#### WHAT THE TASK ASKS
Retyping should cover only the lines from the one containing "Given: Open the" through the final line of the records, with pictures omitted.

-- SOURCE RECORDS follows --

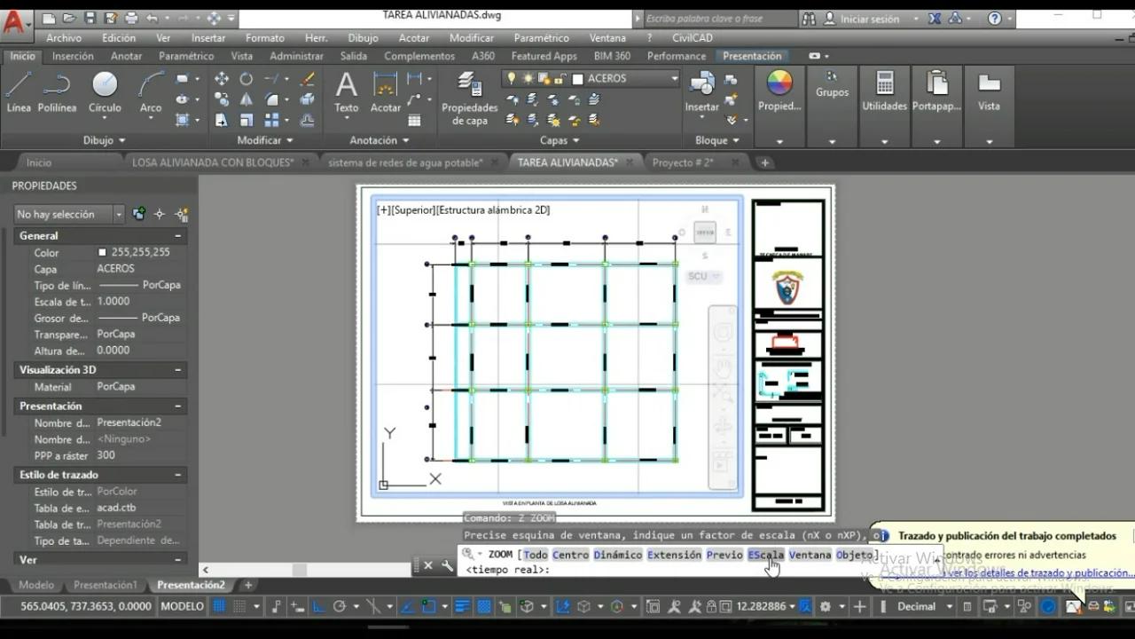Screen dimensions: 1135x639
Task: Toggle the MODELO/paper space button in status bar
Action: pos(182,606)
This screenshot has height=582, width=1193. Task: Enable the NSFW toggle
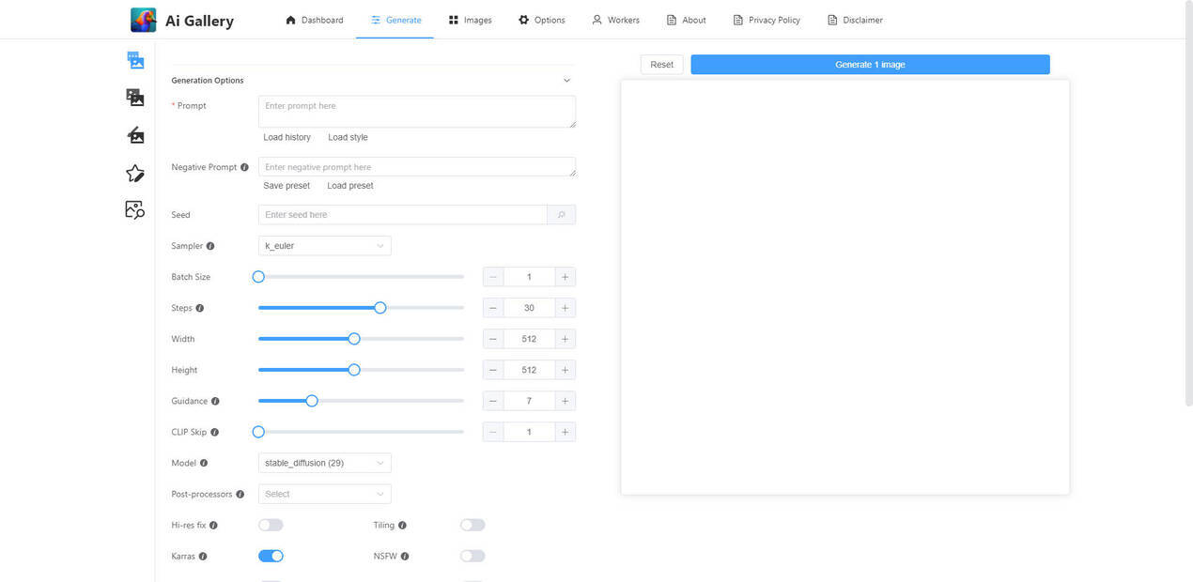[x=473, y=557]
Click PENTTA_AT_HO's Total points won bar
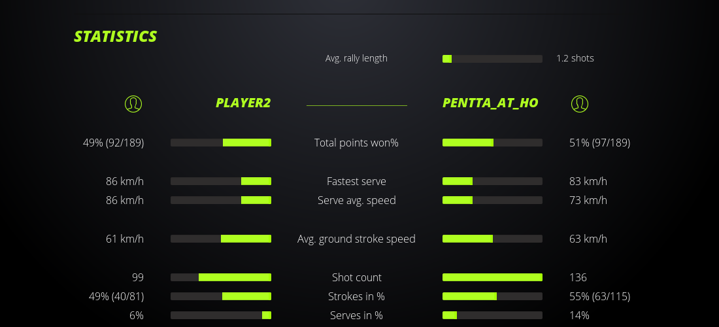This screenshot has height=327, width=719. click(x=492, y=143)
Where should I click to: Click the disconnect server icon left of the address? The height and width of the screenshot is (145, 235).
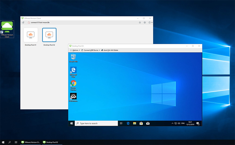(x=23, y=23)
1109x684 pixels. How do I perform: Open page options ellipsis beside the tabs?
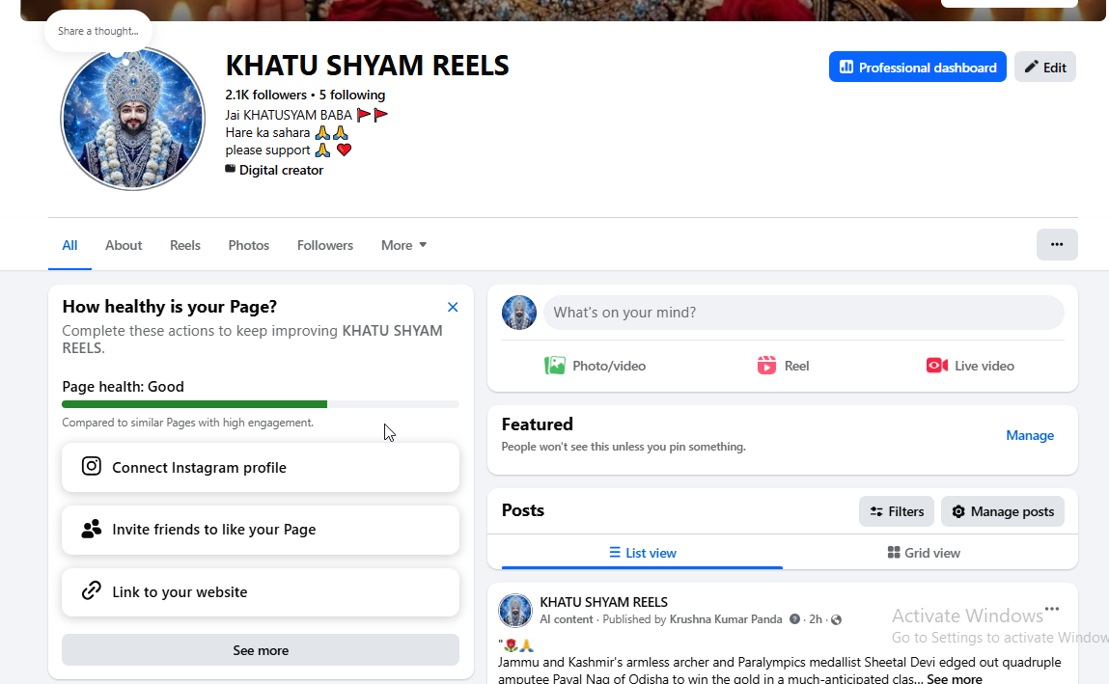pyautogui.click(x=1057, y=244)
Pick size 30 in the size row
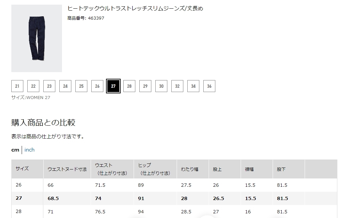The height and width of the screenshot is (218, 338). (161, 86)
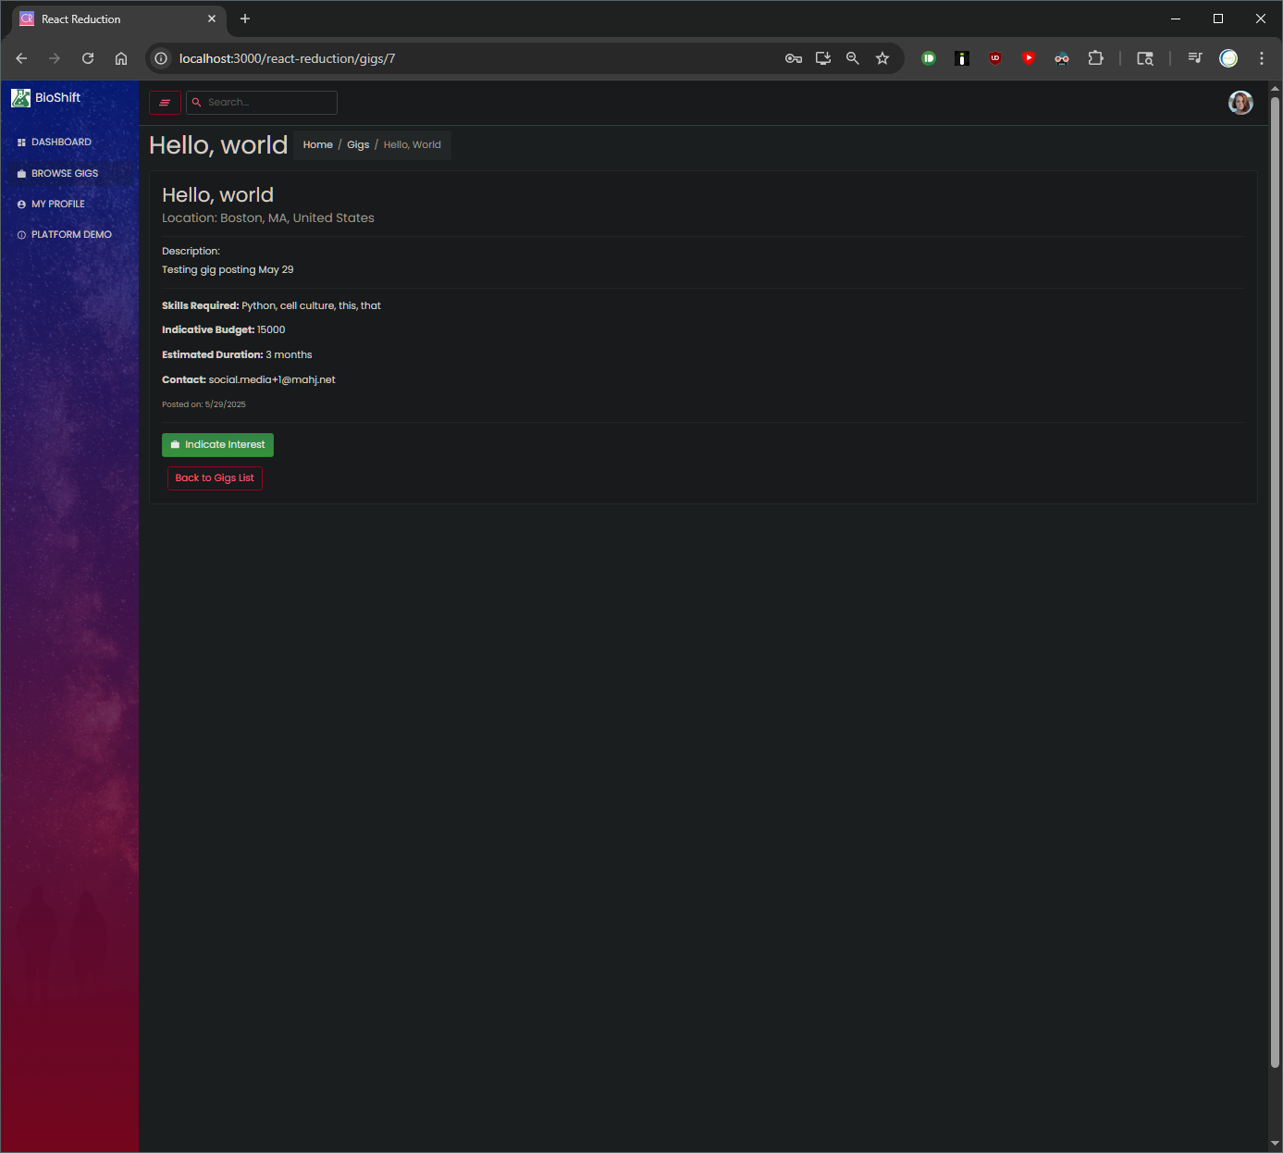Open the Chrome three-dot menu
This screenshot has width=1283, height=1153.
[x=1262, y=58]
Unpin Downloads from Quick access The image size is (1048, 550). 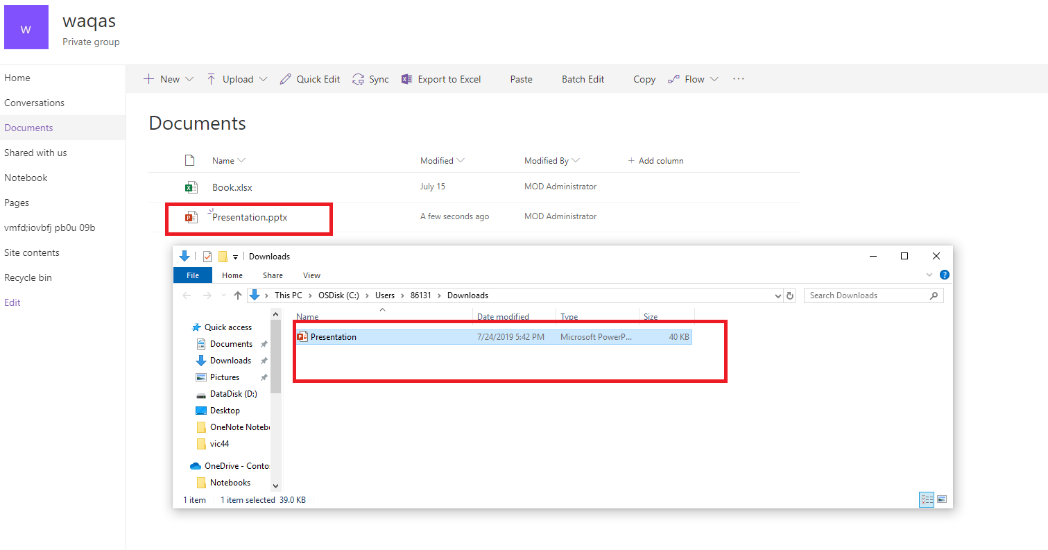pos(264,360)
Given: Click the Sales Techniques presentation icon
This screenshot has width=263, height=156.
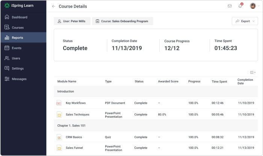Looking at the screenshot, I should 59,115.
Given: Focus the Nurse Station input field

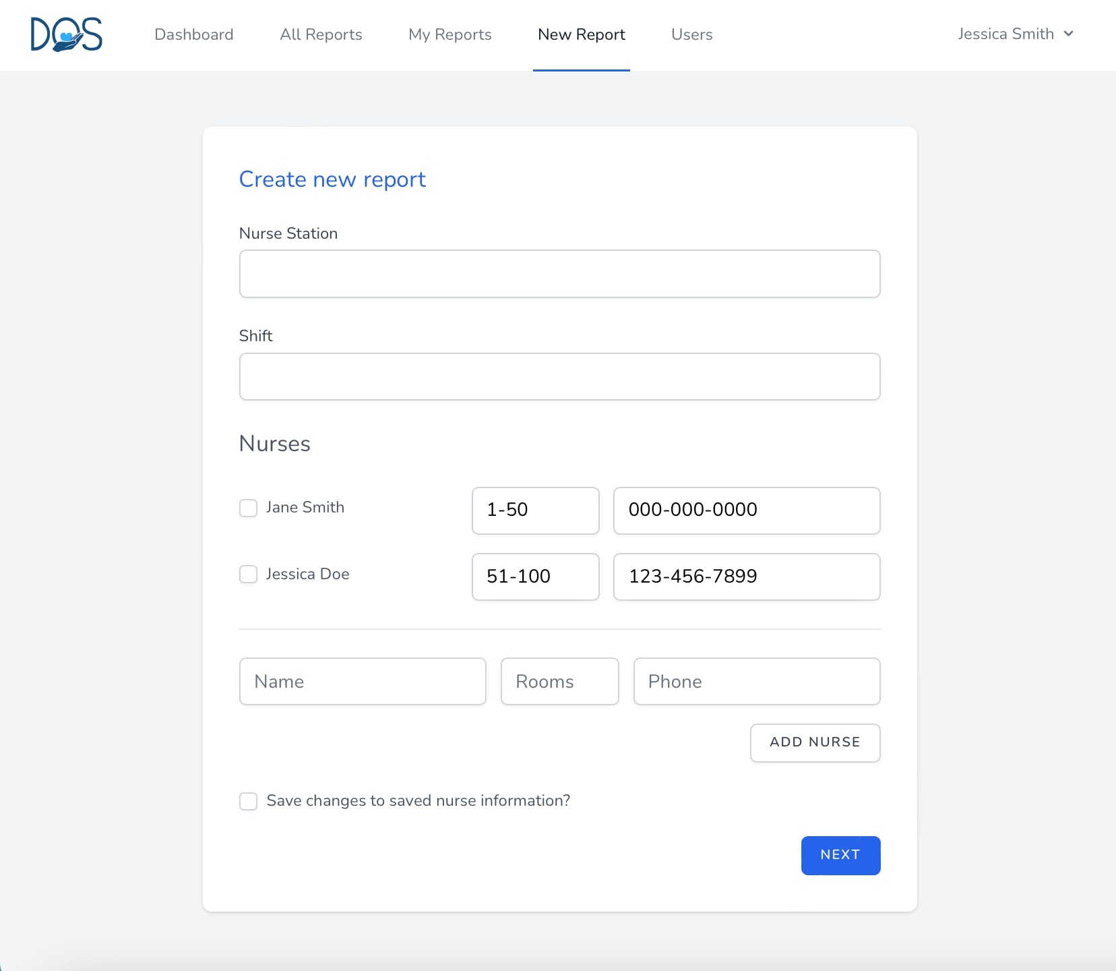Looking at the screenshot, I should [559, 274].
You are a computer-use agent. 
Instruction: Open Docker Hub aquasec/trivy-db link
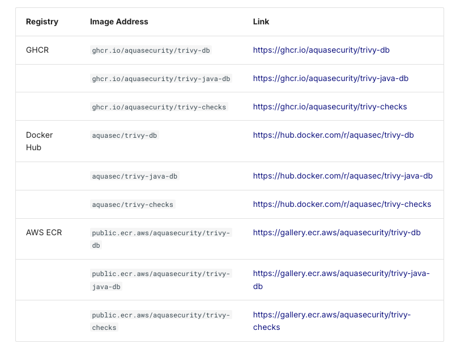(x=333, y=135)
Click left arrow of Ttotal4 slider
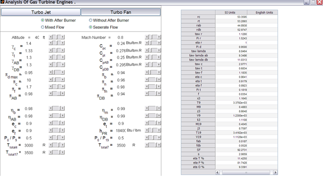 pyautogui.click(x=51, y=145)
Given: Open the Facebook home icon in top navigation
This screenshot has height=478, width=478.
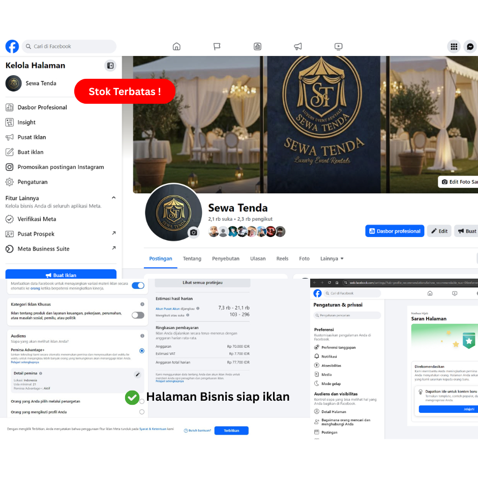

-- SOURCE RECORDS concluded --

#### SOLUTION TO THIS TASK
Given: Open the Facebook home icon in top navigation
This screenshot has height=478, width=478.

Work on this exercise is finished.